I agree with on where the difficult part is, I think a book would be better served on educating product teams about development and vice versa, of which its a populated field - I think the dichotomy develops from the two different perspectives required for each skill
Product teams most abstract goal is to identify a solvable problem Development teams most abstract goal is to solve an identified problem
And the communication failures and difficulties appear when product teams are not able to communicate their problem, or the development teams do not believe the problem is solvable as is.
^ not to mention to internal team issues such as different product stakeholders not internally agreeing on what the problem is or how its described - or development teams not internally agreeing on their solution and architecture
In this style, there is a natural antagonism which between the two mindsets
There is plenty of literature about how product teams should define problems and determine if they’re solvable
There is plenty of literature about how development teams can solve problems and designs
But yet the tensions and difficulties and slowdowns still occur - even on teams where product owners and developers are closely collaborating
I don’t think ai will help - even if the dev teams were all regretfully wiped out and it was just product stake holders describing identified problems to an ai hoping for valid solutions, they would be just as slow if not more since those product stakeholders lack the solving perspective and intuition and they lose their collaboration partners who can fill and interpret gaps gracefully.
I do believe that creating things, identifying and solving problems, will always be fundamentally hard and time consuming
People discover this themselves when they try to pick up a side project and realize identifying and describing the problem just to themselves is quite hard, and then transcribing that problem into a solution - with code or not - is equally as hard even if they have a good grasp of whatever technology they’re employing
A person armed with ai but no experience in identifying and describing a problem, nor with solving problems - will struggle to inform the ai, will likely identity an unsolvable problem, and will not be able to distinguish an acceptable solution from an invalid one
I’m an outsider to programming.
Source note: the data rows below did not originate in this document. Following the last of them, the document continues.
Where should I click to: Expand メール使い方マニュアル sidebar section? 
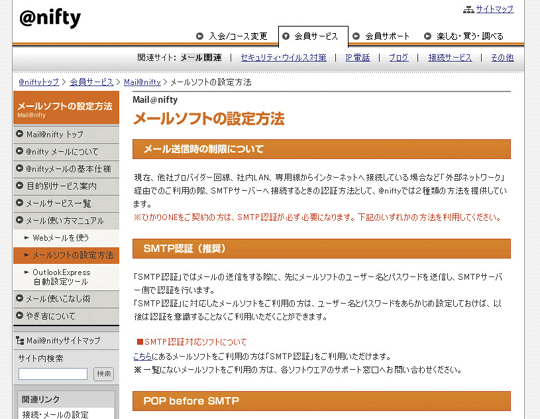click(66, 220)
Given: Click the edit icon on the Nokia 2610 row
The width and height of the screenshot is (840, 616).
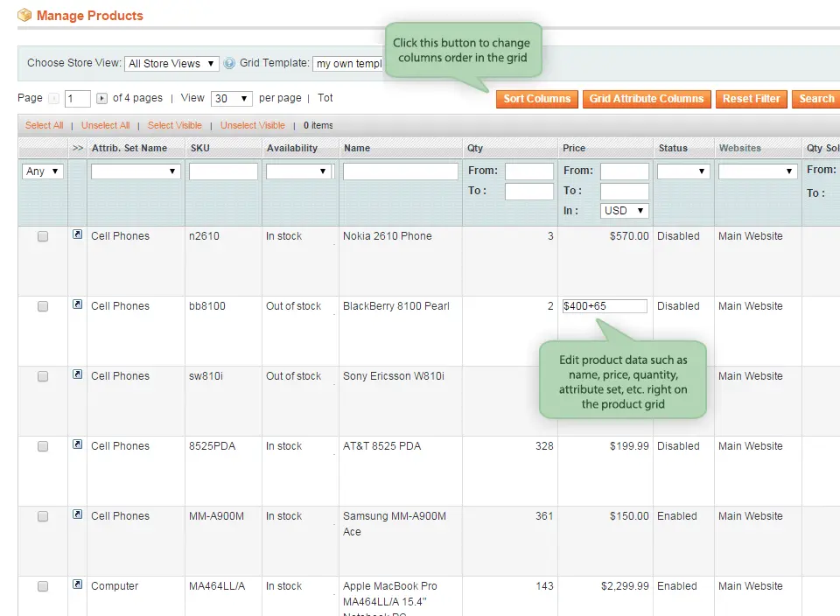Looking at the screenshot, I should [x=78, y=235].
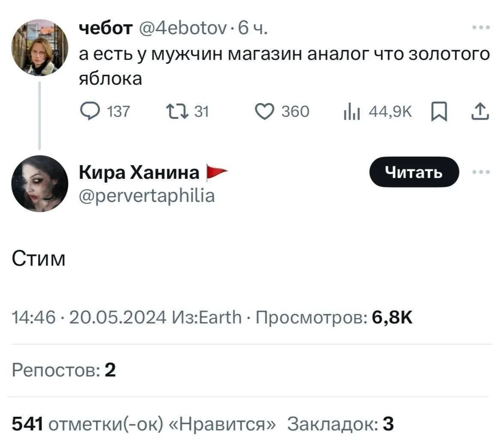Open the more options dots on чебот tweet
The image size is (504, 445).
481,28
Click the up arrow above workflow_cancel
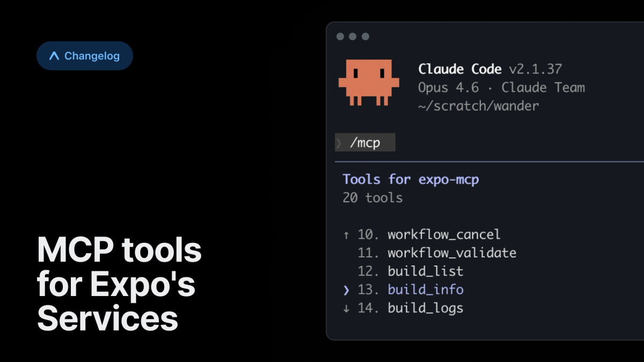The height and width of the screenshot is (362, 644). (346, 234)
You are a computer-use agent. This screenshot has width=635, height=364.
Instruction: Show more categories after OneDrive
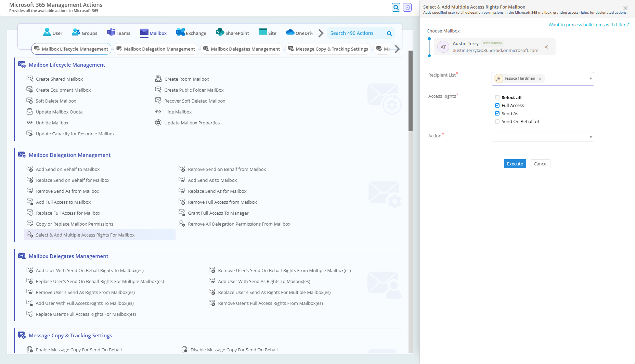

So there’s a limit to what use anything I say has.
From that perspective, I’m not sure how well vibe coding, as in guiding an llm, is going to be to someone like me that knows what they want, but not how to get there. How the hell am I going to debug the output? How would I know what to correct in the input to fix the output that way?
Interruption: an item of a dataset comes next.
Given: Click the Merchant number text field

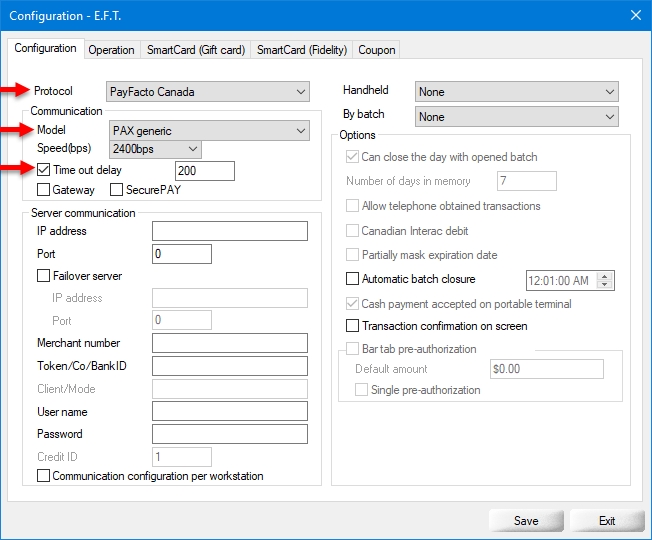Looking at the screenshot, I should (x=229, y=344).
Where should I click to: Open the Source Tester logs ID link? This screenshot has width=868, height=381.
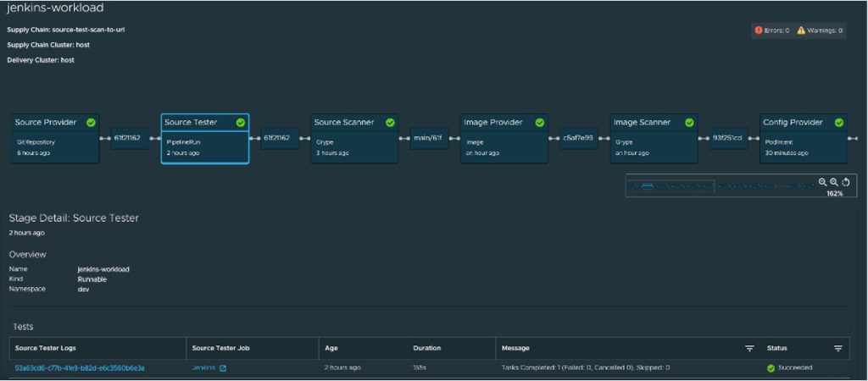(80, 368)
And the other kind of vibe coding, where it’s someone just working in the zone, not trying to code as much as just create intuitively, that’s not only impossible for someone that isn’t fluent in a given language, it doesn’t even remove the barrier of entry for non programmers either.
By the time I learn enough to use an llm to come up with software I can use, I’ll have learned enough to have learned a little more and maybe cobble something together on my own anyway.
I don’t believe that a single book is going to teach me enough to turn out usable software in a realistic way with an llm until they get a lot better.
So I’m not buying the concept. It just doesn’t fit with what little I do know about coding
@southsamurai@sh.itjust.works Well, it’s not inherently extremely difficult to learn how to program. You could learn all the essential stuff from a YouTube video that is 10-hours long or a book that is 400-pages long. The difficulty comes from learning what is feasible and practical to do with computer logic. You have to get the requirements really right and knowing if the generated code is doing what is supposed to do. Syntax is relatively easy. What is difficult is to learn how to solve problems. This requires thinking like a computer scientist. Ultimately, it all depends on the level of complexity of your project.